#pdlt : Peut-on être journaliste d’investigation sans être hacker ?

Xavier de la Porte, producteur de l’émission Place de la Toile sur France Culture, réalise chaque semaine une intéressante lecture d’un article de l’actualité dans le cadre de son émission. Désormais, vous la retrouverez toutes les semaines aussi sur InternetActu.net.
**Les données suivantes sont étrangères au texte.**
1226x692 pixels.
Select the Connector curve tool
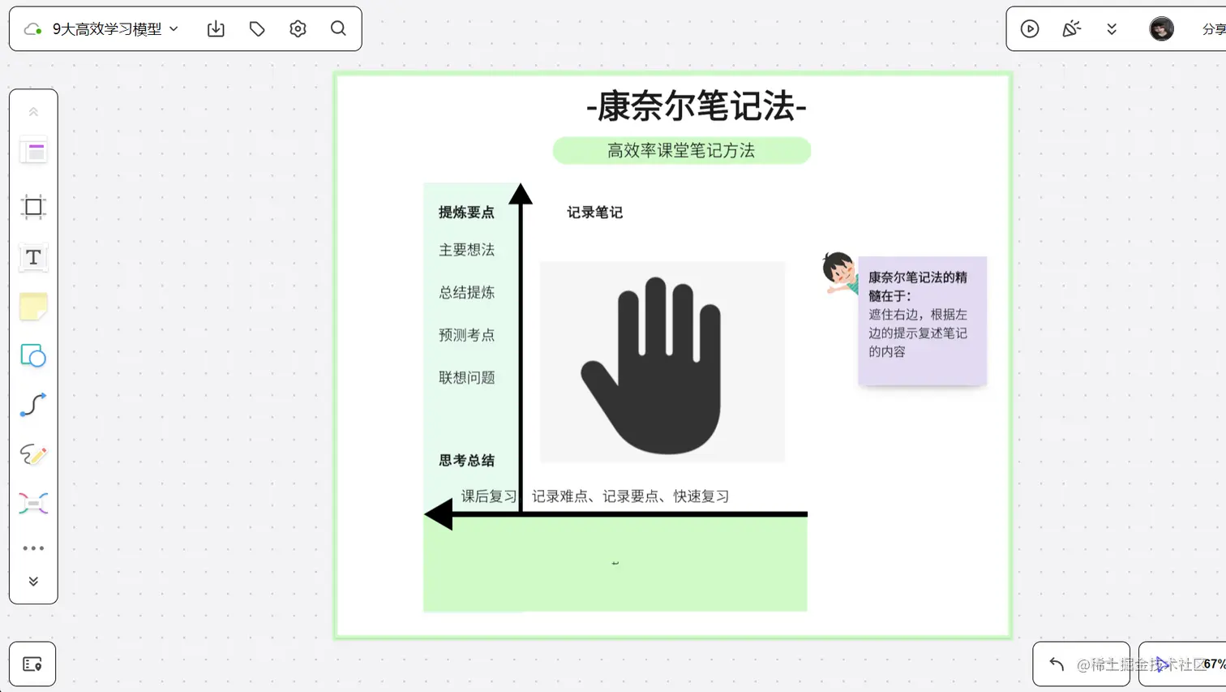[x=33, y=404]
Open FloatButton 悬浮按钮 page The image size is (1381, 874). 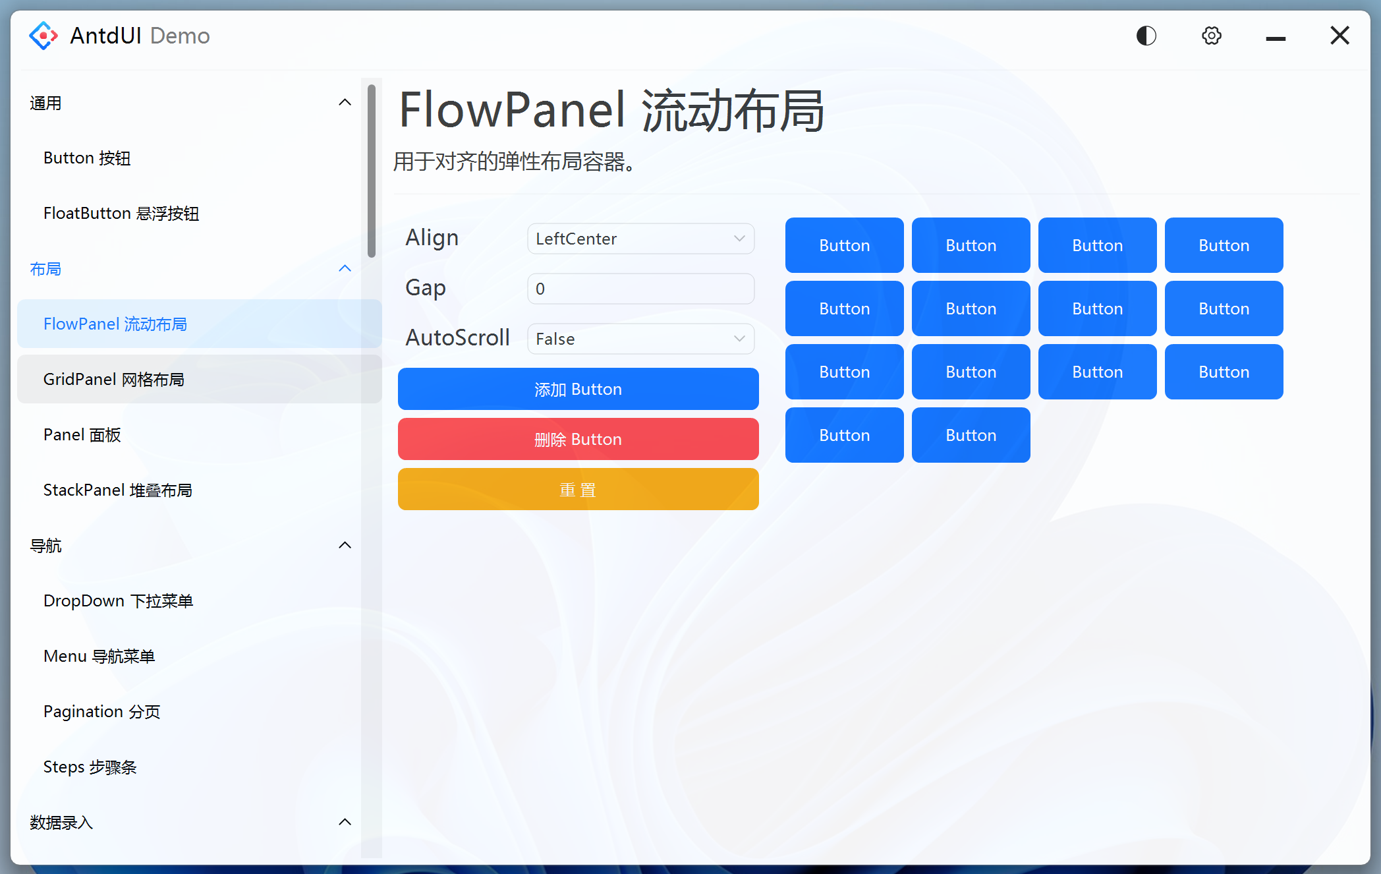[x=121, y=213]
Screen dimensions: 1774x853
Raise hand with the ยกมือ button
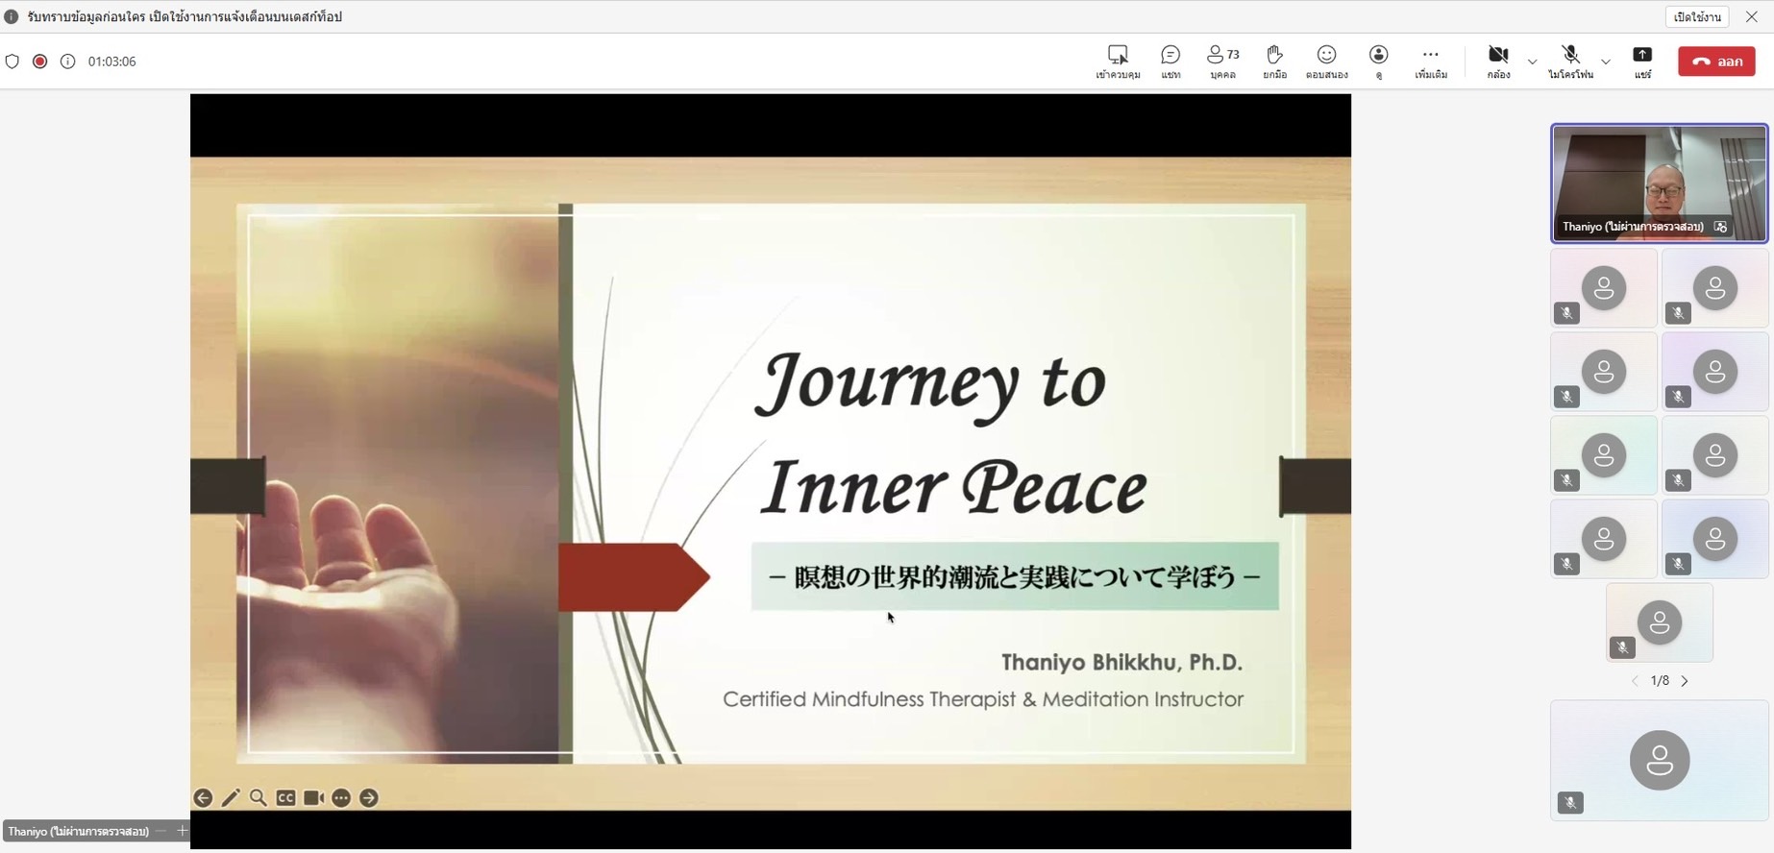(x=1274, y=61)
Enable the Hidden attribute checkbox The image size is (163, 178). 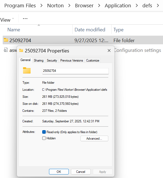coord(44,138)
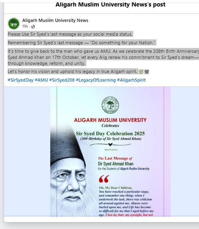The image size is (199, 229).
Task: Open the Sir Syed Day poster image
Action: (x=110, y=151)
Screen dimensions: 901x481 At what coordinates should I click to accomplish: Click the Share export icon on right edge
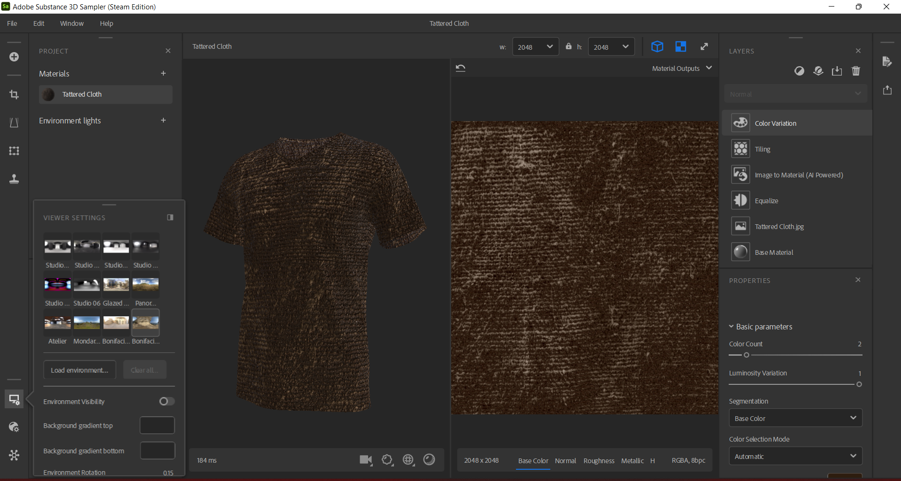(x=887, y=90)
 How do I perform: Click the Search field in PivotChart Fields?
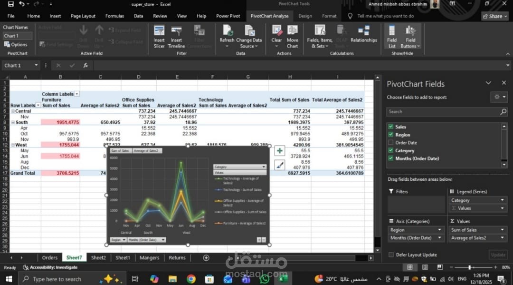442,111
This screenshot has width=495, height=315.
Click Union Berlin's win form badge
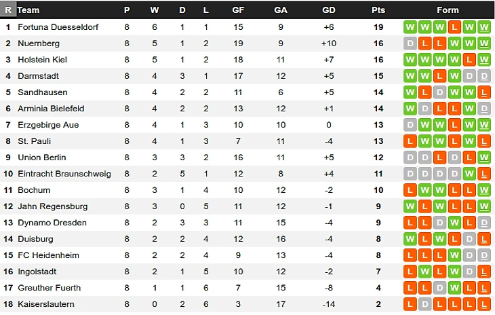point(484,158)
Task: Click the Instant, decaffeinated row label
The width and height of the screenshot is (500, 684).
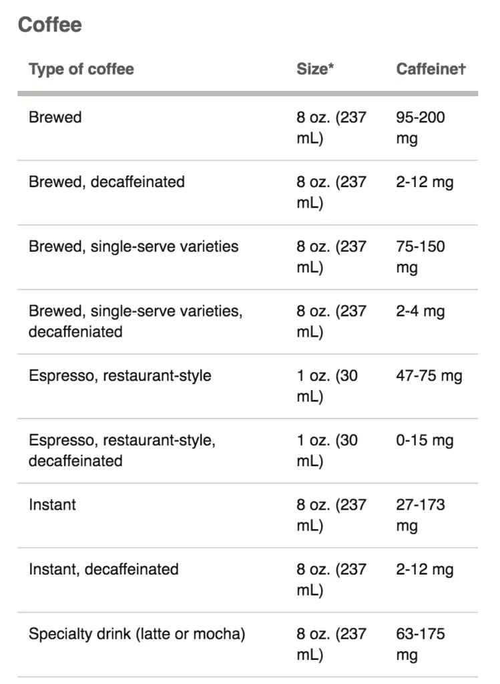Action: 103,569
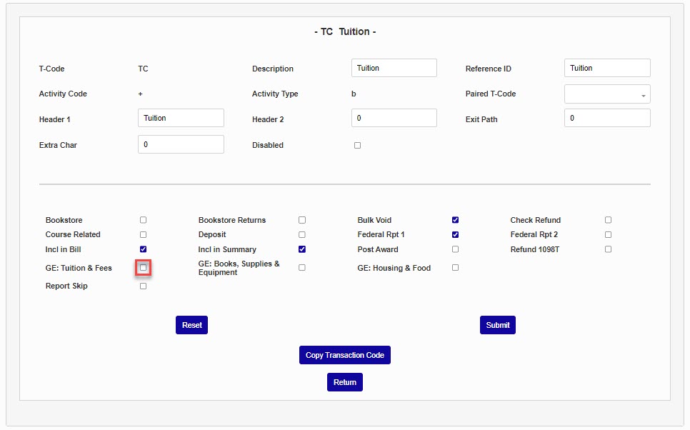Click the Description input field
The width and height of the screenshot is (690, 430).
coord(394,68)
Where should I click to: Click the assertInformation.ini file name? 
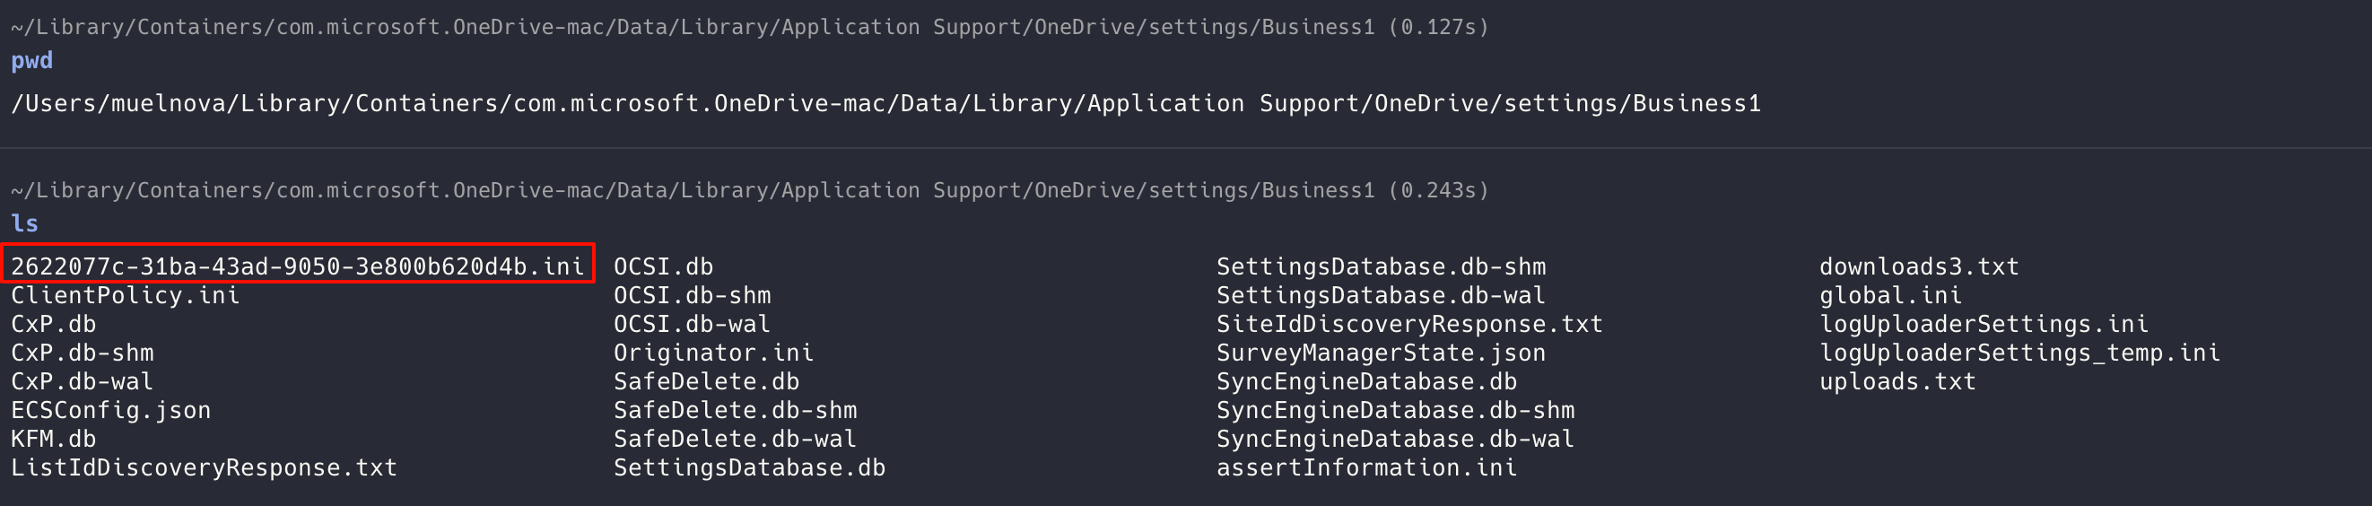pos(1366,468)
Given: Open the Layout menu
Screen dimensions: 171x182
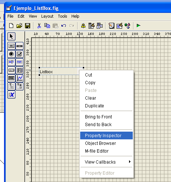Looking at the screenshot, I should click(x=47, y=16).
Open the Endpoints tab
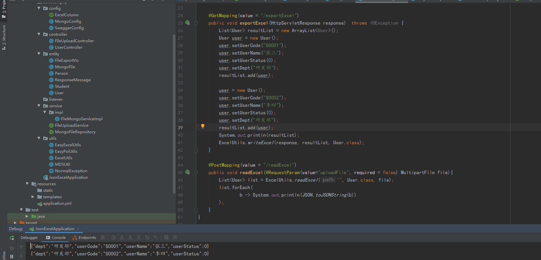This screenshot has height=260, width=541. coord(84,238)
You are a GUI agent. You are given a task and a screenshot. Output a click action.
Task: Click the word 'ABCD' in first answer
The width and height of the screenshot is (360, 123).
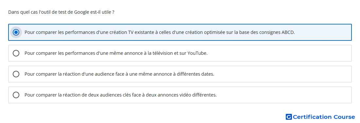288,32
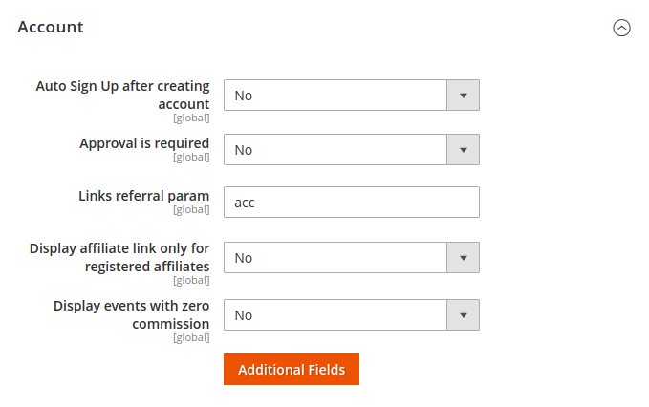Open the Display affiliate link dropdown
Image resolution: width=649 pixels, height=407 pixels.
click(335, 258)
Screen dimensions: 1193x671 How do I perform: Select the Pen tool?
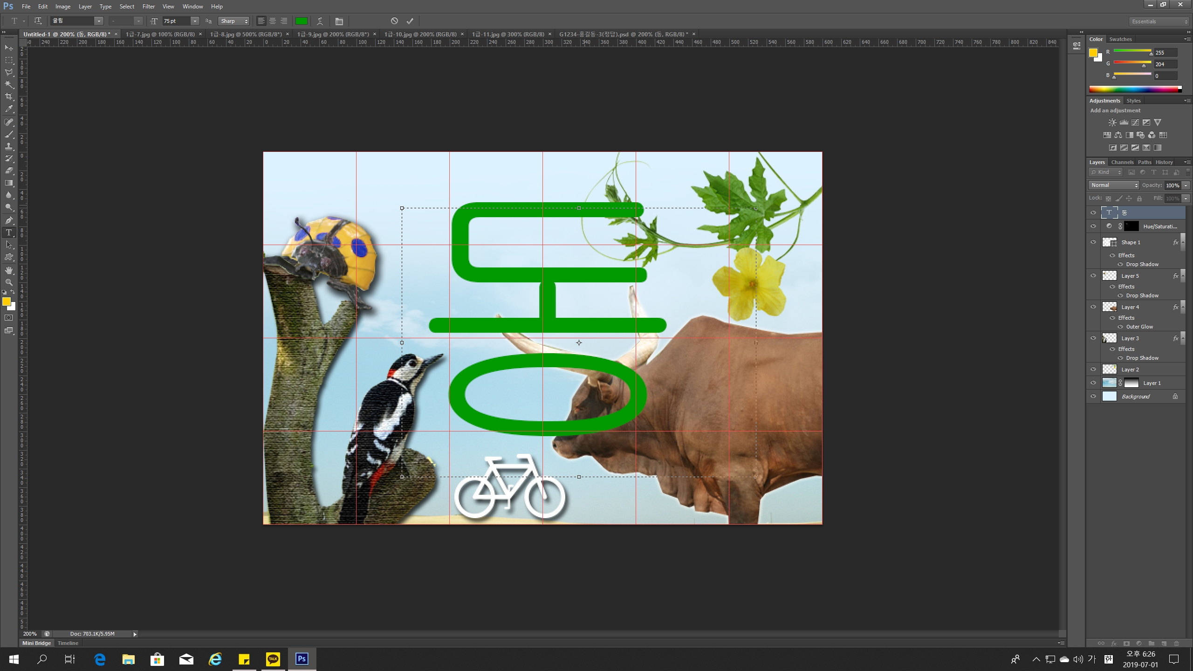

La lecture de la semaine, il s’agit d’un très long portrait paru dans le New Yorker le 7 juin dernier. Portrait de Julian Assange, le fondateur du site Wikileaks. Vous avez certainement entendu parler de Wikileaks, c’est le site qui a sorti il y a deux mois la vidéo de l’armée américaine sur laquelle on voyait un hélicoptère Apache tuer deux journalistes de Reuters qui marchaient dans la rue avec un groupe d’hommes, puis tirer sur l’ambulance qui venait chercher les blessés, ambulance dans laquelle on transportait deux enfants. Wikileaks est donc un site qui, depuis son lancement il y a 3 ans et demi, met en ligne des informations que les gouvernements ou institutions considèrent comme confidentielles : le catalogue exhaustif, évidemment top secret, des procédures mises en place dans le camp delta de Guantanamo, ou le contenu du compte privé Yahoo de Sarah Palin, par exemple. Wikileaks, explique Raffi Khatchadourian, le journaliste du New Yorker, n’est pas vraiment une organisation : pas d’équipe, pas de bureau, pas de lieu physique. Julian Assange lui-même n’a pas de domicile, il circule de pays en pays, et vit chez des amis. Wikileaks est là où se trouve Julian Assange. Mais, dans le même temps, des centaines de bénévoles de par le monde aident continument à maintenir l’infrastructure complexe du site, seul entre 3 et 5 personnes s’y dédiant à plein temps. D’ailleurs, ils ne sont connus que par des initiales et ils communiquent entre eux par un tchat crypté.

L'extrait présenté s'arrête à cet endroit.